It’s fair to say that Unionists never intended to exterminate nationalists, it is also fair to say that Nazis were hardly married to the notion from the off. Had things been different, the Nazis might never have attempted the final solution, and given the paranoia that engulfed certain sections of Belfast in regards nationalist areas, it’s not impossible to imagine a scenario where things might have descended to a point that was as bad as certain low points of 20th century German history.

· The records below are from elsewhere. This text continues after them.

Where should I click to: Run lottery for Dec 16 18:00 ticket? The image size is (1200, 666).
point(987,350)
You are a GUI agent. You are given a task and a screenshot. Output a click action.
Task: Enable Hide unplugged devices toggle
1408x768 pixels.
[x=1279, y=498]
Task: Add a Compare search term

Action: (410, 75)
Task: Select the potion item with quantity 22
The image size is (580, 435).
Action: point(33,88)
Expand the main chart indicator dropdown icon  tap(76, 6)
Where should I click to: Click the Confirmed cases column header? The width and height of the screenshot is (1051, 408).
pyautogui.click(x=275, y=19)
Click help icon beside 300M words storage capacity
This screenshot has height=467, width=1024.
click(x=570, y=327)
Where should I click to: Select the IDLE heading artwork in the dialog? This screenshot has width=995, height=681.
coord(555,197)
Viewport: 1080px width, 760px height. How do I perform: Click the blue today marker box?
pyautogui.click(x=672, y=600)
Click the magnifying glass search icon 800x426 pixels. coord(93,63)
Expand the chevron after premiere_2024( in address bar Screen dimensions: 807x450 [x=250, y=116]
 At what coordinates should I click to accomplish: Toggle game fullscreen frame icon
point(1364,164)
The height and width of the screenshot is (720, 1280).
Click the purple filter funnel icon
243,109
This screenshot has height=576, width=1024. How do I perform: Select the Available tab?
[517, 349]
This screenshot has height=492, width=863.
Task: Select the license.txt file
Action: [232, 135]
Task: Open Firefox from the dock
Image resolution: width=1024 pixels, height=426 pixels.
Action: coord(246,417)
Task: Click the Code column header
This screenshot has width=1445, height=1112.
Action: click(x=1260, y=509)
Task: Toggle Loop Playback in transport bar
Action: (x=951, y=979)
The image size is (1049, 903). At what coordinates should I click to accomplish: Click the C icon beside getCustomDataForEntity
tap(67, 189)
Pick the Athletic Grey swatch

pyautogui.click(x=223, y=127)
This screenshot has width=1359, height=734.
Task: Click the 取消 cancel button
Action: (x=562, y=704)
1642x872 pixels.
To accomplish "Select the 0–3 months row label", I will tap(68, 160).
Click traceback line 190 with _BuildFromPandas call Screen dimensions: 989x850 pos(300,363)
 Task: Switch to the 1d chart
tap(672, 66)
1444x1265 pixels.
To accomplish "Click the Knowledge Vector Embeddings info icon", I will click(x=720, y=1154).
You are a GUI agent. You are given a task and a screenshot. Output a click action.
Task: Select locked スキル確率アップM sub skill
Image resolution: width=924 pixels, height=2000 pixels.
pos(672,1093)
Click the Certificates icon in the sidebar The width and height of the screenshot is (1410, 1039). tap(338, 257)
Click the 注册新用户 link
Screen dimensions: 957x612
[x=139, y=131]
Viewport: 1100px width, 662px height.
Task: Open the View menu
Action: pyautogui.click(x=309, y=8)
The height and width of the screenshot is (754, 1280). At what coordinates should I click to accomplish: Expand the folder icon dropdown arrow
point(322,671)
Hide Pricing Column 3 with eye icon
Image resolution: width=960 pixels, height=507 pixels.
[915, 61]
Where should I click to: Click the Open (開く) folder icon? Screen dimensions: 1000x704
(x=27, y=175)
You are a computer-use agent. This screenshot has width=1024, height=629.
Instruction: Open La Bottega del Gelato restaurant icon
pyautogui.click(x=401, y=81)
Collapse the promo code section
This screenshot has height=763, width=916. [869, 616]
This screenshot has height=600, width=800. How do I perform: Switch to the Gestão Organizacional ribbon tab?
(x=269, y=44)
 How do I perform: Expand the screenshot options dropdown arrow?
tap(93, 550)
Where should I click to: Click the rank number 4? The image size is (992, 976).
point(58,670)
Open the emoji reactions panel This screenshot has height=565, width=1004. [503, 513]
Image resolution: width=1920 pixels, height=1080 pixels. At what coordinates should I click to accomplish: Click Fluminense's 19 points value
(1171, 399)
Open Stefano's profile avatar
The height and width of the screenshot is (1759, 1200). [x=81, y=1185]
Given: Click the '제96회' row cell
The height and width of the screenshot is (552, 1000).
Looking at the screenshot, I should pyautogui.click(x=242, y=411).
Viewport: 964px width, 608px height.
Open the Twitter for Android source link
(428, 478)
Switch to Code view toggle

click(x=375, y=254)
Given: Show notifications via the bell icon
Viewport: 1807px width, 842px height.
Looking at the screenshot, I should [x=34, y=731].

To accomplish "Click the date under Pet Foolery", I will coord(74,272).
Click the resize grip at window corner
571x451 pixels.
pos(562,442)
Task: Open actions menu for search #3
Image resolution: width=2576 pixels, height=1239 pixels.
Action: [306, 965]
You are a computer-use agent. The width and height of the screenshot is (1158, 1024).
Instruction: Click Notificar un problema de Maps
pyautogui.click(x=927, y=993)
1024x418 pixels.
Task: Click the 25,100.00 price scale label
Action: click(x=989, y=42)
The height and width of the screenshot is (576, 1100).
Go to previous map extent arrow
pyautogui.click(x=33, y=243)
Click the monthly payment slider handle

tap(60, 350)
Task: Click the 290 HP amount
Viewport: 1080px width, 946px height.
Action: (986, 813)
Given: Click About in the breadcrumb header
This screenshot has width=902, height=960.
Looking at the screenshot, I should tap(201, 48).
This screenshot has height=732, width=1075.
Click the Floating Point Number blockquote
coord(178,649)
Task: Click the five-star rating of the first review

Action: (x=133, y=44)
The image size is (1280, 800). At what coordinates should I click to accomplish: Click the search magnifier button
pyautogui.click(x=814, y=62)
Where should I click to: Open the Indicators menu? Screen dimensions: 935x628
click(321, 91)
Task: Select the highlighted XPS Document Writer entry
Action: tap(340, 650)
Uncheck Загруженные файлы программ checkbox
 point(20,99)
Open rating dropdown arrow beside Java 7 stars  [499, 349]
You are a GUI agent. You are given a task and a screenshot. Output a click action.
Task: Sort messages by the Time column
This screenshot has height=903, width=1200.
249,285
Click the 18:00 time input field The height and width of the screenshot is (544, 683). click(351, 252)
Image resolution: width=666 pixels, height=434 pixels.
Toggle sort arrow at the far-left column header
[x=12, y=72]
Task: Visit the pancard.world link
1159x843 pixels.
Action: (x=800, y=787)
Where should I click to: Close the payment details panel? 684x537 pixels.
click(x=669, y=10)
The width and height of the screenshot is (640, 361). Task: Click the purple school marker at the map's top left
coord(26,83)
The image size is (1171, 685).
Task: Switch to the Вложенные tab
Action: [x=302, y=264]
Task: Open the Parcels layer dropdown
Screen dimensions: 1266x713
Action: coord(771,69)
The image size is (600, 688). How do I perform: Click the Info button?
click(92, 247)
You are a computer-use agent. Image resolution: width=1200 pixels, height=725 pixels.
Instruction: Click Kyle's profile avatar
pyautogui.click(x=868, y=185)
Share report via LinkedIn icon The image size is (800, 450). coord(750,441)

Granted, such a scenario looks unlikely from here, but the Belfast riots of 1969 really show the extent to which the Unionists and British security services feared an insubstantial IRA threat, and it demonstrated the tactics they were willing to deploy to protect against the imagined threat. The threat posed by the Belfast IRA to the Unionist/British establishment at that point was little more than the threat posed by Zionists to Germany in the run up to WW2. Loyalist paramilitaries are sometimes said to have bemoaned the ‘early’ intervention of British forces during the 1969 Belfast riots as they felt they could have done much more with another few hours. What they would have liked to have done – I’m not sure as I don’t know many loyalist paramilitaries personally – but at the least it is possible that had they been given a couple of extra days, the Catholic population of Belfast would have been no more – be that because they’d been forced out of the city or otherwise. The British government hardly covered itself in glory throughout the troubles – internment, torture, false imprisonment, shooting civilians – but I’d hate to imagine what the North would look like today had the Unionist establishment not had the restraining hand of the mainland on its shoulders.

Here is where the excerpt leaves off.